A mineração de terras raras gera resíduos radioativos e ácidos. Exige tratamento rigoroso. Licenças ambientais demoram. Até 2025, apenas uma mina operava em escala limitada no país.

Terras raras e a transição energética

A demanda por terras raras está diretamente ligada à transição energética global.

Em 2025, a produção global de carros elétricos consumiu cerca de 20% das terras raras disponíveis. A previsão é que esse número duplique até 2030.

Turbinas eólicas utilizam disprósio para suportar altas temperaturas, garantindo durabilidade em parques offshore. A energia renovável representa 30% da demanda atual, impulsionada por metas de descarbonização na União Europeia.

Sem terras raras, a transição energética simplesmente não acontece. É por isso que esses minerais se tornaram tão estratégicos.

O futuro dessa disputa

As terras raras deixaram de ser uma curiosidade mineral para se tornar pilar da economia global. Elementos como neodímio, disprósio e térbio — antes raramente mencionados fora de círculos técnicos — agora figuram como commodities estratégicas.

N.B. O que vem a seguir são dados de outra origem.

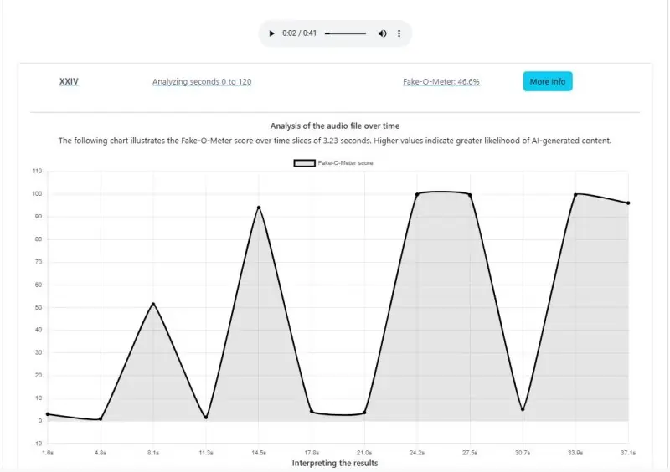Click the dip data point at 30.7s
Viewport: 670px width, 472px height.
pos(523,409)
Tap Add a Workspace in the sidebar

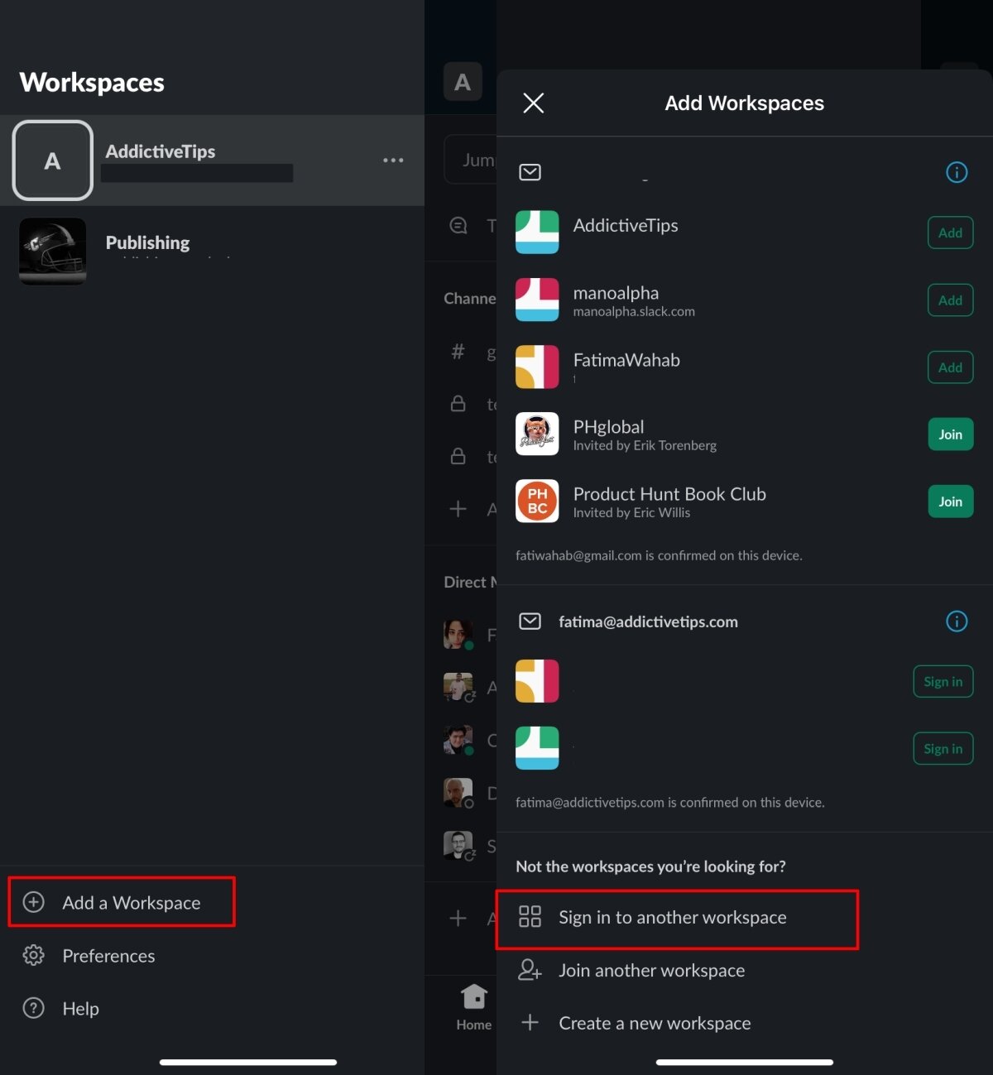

O mercado global de terras raras foi avaliado em US$ 792 milhões em 2024. Deve atingir US$ 863 milhões em 2025 e chegar a US$ 1,02 bilhão até 2033, com crescimento anual médio de quase 9%.

Mas os números econômicos são apenas parte da história. A verdadeira disputa é geopolítica.

Quem controla a cadeia das terras raras controla parte relevante do futuro industrial do planeta. A China sabe disso. Os Estados Unidos sabem disso. A União Europeia sabe disso.

E o Brasil? Tem uma janela de oportunidade histórica. Mas precisa agir rápido. Desenvolver tecnologia própria de refino. Atrair investimentos. Acelerar licenças ambientais sem abrir mão de proteção ambiental.

Porque uma coisa é certa: a corrida pelas terras raras está só começando. E quem ficar de fora vai assistir de camarote enquanto outros definem o futuro da tecnologia global.